-- Work task --
Look in the listing below for the line that has "Screen dimensions: 1200x800", then return it and each following line up to and including the one with "Where should I", exactly and without pictures.

-- Information shown --
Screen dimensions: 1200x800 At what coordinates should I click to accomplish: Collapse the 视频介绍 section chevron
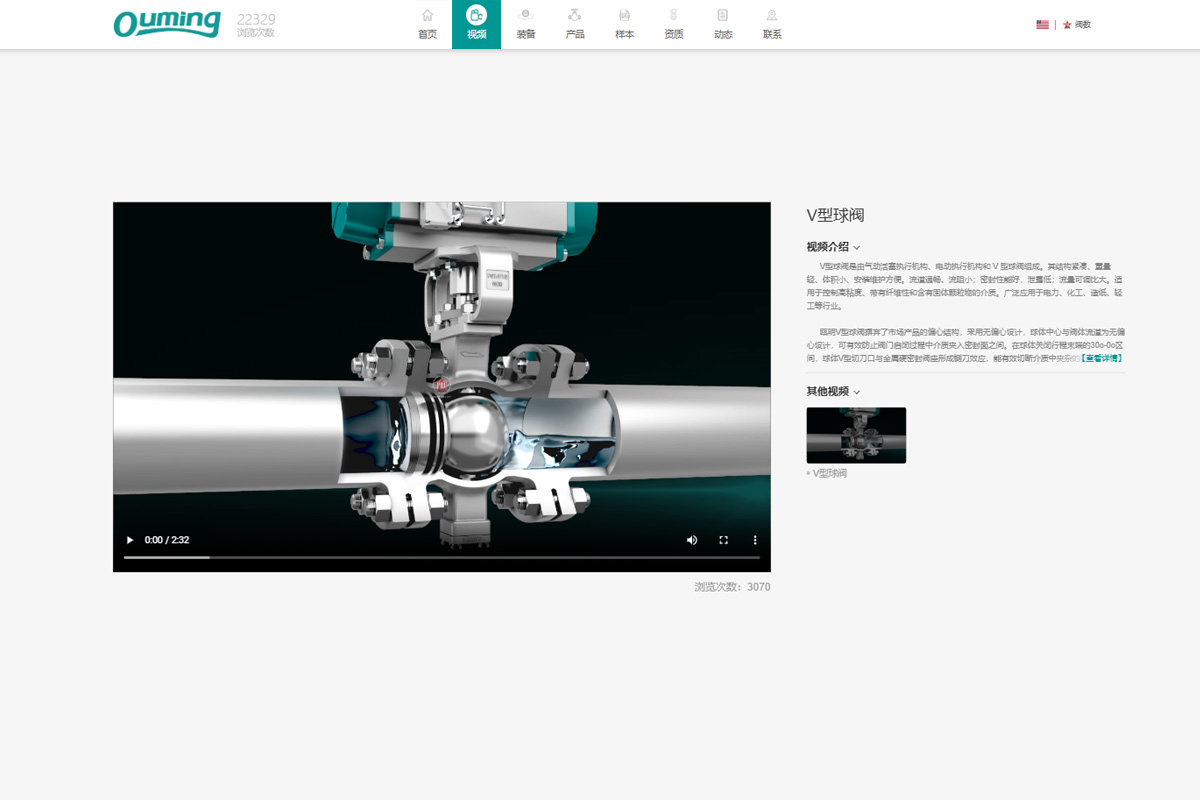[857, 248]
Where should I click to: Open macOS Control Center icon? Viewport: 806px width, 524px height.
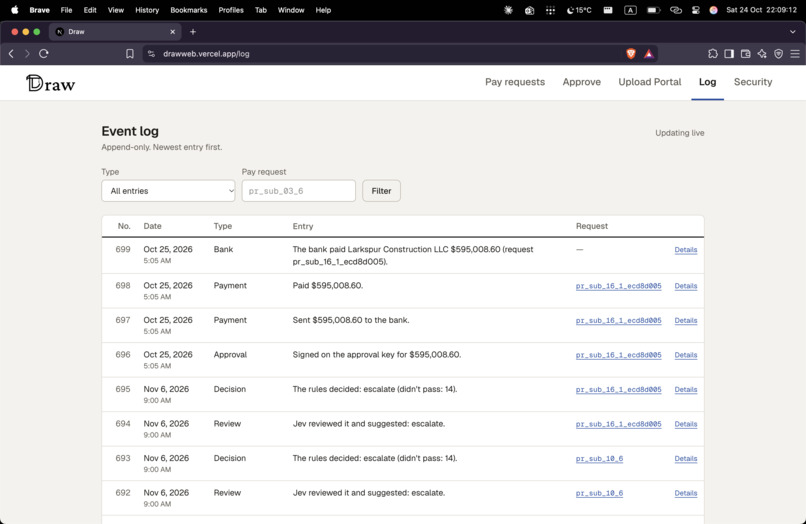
==
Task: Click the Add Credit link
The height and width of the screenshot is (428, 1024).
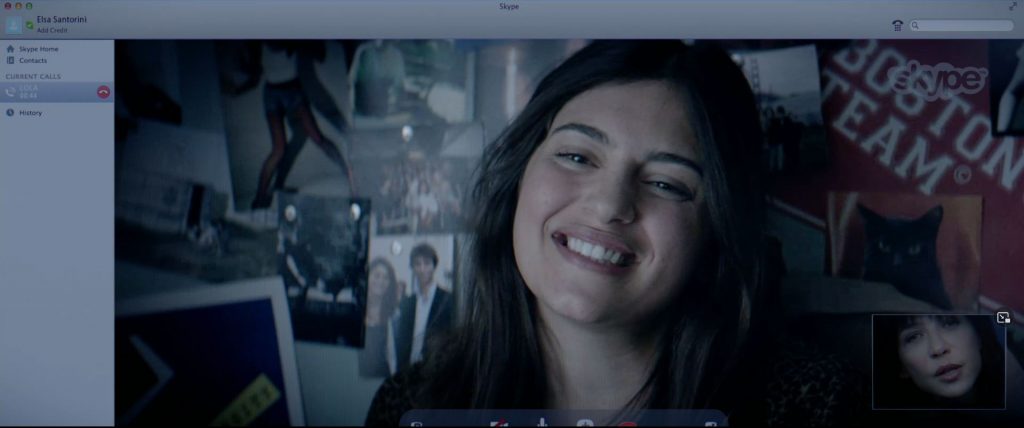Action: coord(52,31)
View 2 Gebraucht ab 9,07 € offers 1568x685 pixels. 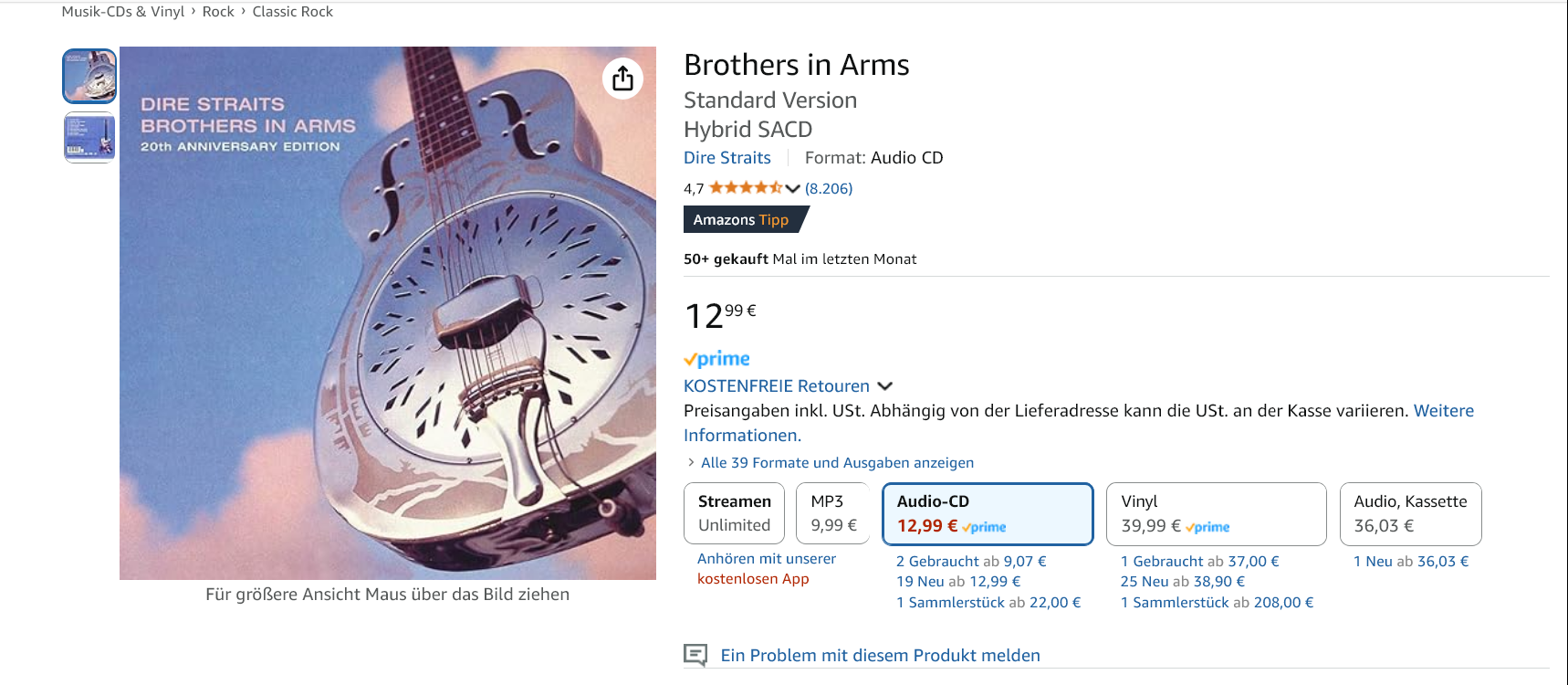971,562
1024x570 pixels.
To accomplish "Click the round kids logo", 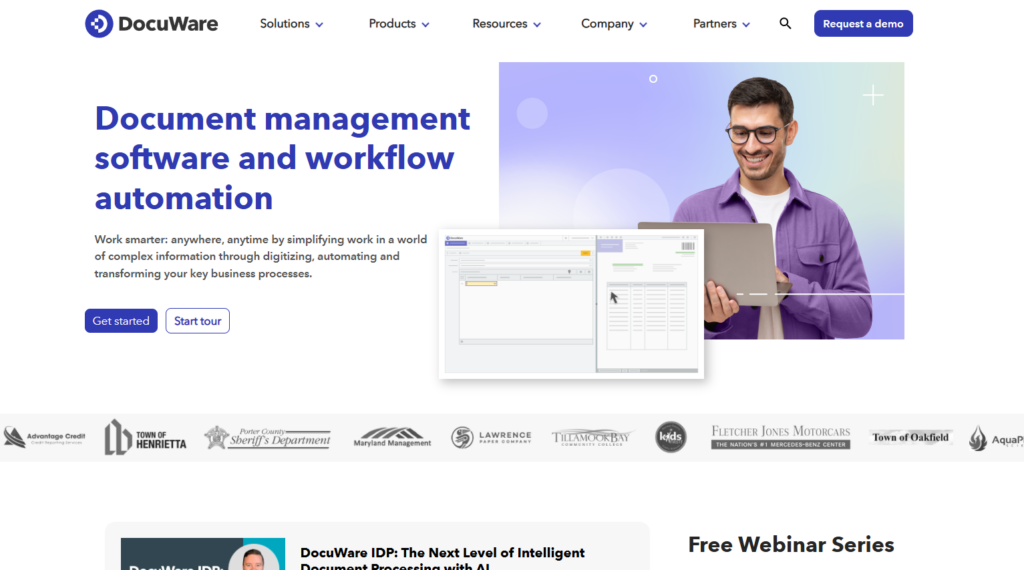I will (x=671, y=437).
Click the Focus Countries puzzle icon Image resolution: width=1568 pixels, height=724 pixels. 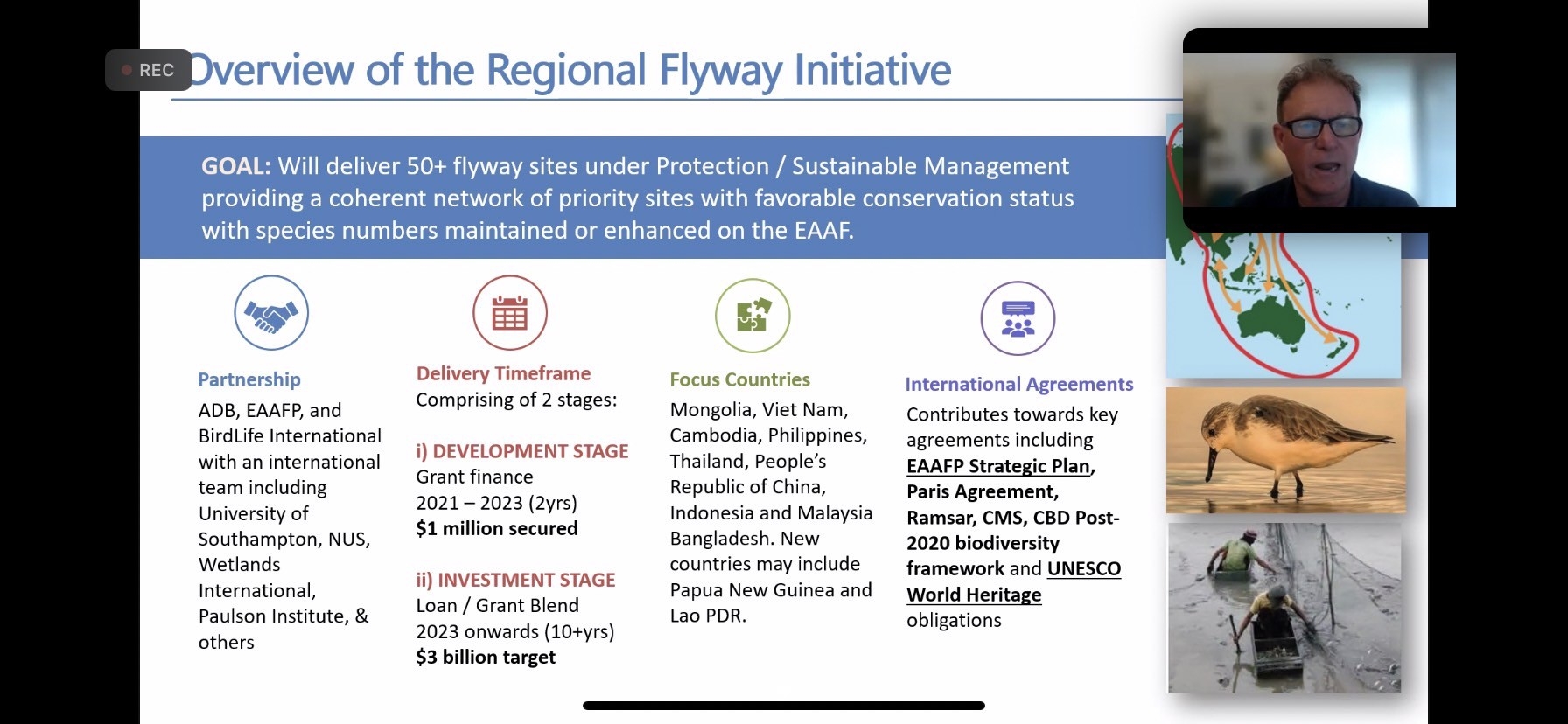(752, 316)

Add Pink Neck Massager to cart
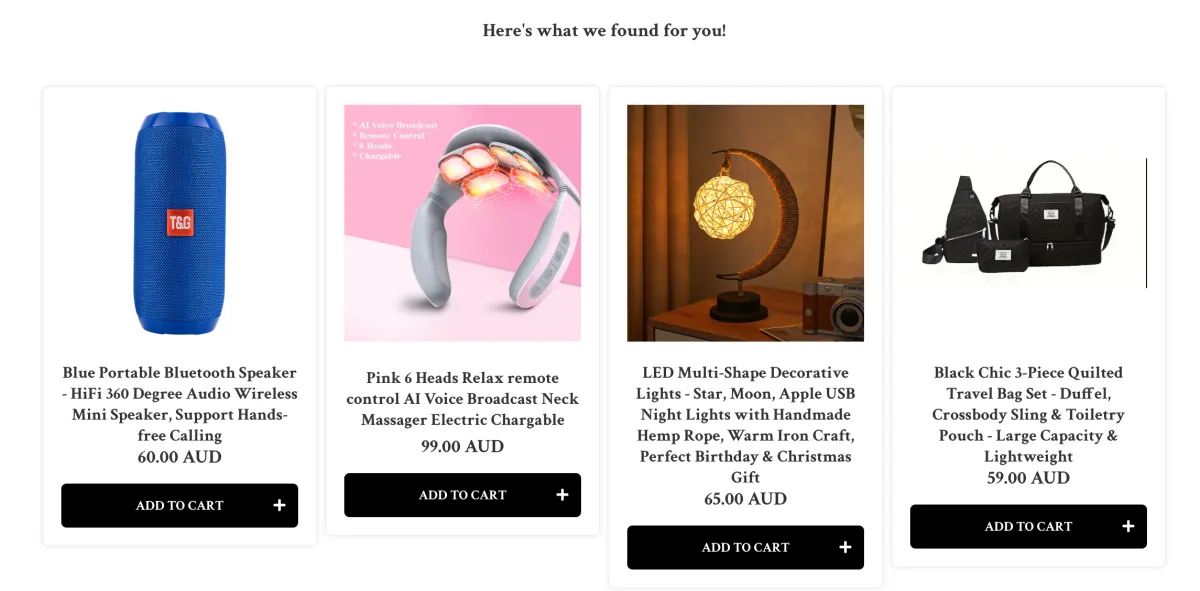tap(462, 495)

-- Completed exercise --
Screen dimensions: 1200x800 At what coordinates should I click to accomplish: Collapse the 视频介绍 section chevron
[857, 248]
Where should I click to: Open macOS Control Center icon? Viewport: 806px width, 524px height.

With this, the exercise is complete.